L'uomo più ricco dell'Ucraina, Rinat Akhmetov, ha presentato una causa contro la Russia alla Corte europea dei diritti dell'uomo (GJEDNJ), alla ricerca di una compensazione per le perdite causate dall'invasione di Mosca in Ucraina.
La società di Akhmetov, “System Capital Management” (SCM), ha detto in una dichiarazione il 27 giugno che il tycoon aveva perso miliardi di dollari in affari da quando la Russia ha iniziato a combattere più di quattro mesi fa.
“Come il proprietario di Azovstal e molte altre strutture industriali che sono mirate dalle forze armate invadenti russe, il signor Akhmetov cerca di garantire che la Russia è responsabile per la distruzione che sta facendo in tutta l'Ucraina
Le truppe russe presero il controllo della fabbrica di acciaio Azovstal nella città del porto sud-orientale dell'Ucraina di Marioupol nel mese di maggio, dopo un assedio settimane durevoli mentre i combattenti ucraini resistevano all'interno della fabbrica gigante.
Akhmetov sta anche cercando un ordine dal tribunale che “impedisce alla Russia di coinvolgimento in blocchi, saccheggi, deviazioni e ulteriore distruzione di frumento e acciaio” prodotto dalle sue aziende, la dichiarazione ha detto.
“Il male non può rimanere impunito.
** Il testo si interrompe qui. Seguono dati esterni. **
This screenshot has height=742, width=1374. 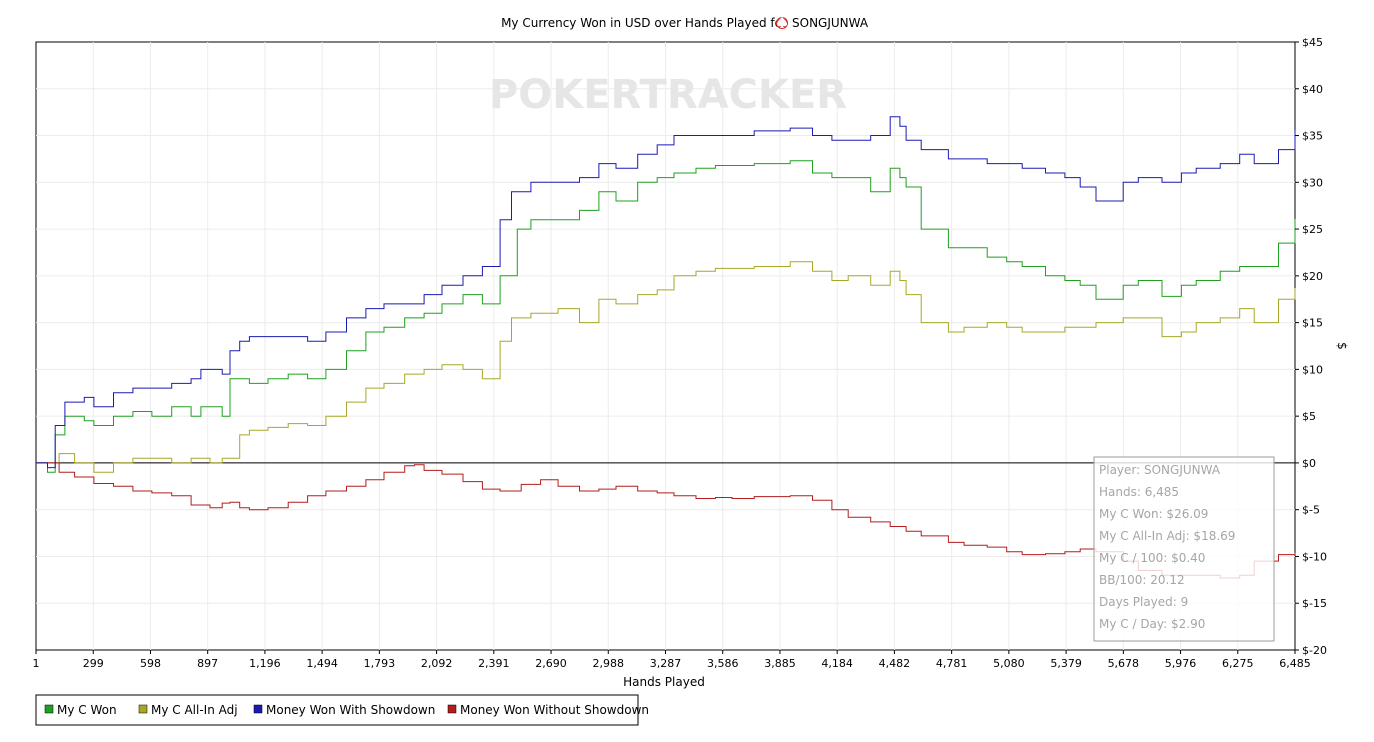 What do you see at coordinates (1154, 514) in the screenshot?
I see `tooltip-line: My C Won: $26.09` at bounding box center [1154, 514].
I crimini della Russia contro l'Ucraina e il nostro popolo sono scandalosi e i colpevoli dovrebbero essere ritenuti responsabili, ” ha detto Akhmetov.
La dichiarazione ha dichiarato che Akhmetov stava cercando un risarcimento dalla Russia per “violazione dei suoi diritti di proprietà Ha anche detto che, mentre l'esatta quantità di danni non può essere ancora valutata, “la Federazione Russa è prevista per deve il signor Akhmetov miliardi di dollari per aver violato i suoi diritti umani. ”
Il portavoce di Kremlin Dmitry Peskov, rispondendo a una domanda sull'accusa di Akhmetov, ha detto ai giornalisti a Mosca che la Russia non era più sotto la giurisdizione del GEDNJ, che si trova a Strasburgo, in Francia.
Il presidente russo Vladimir Putin ha firmato una legge l'11 giugno in base alla quale la Russia non seguirà le decisioni della CEDU prese dopo il 15 marzo.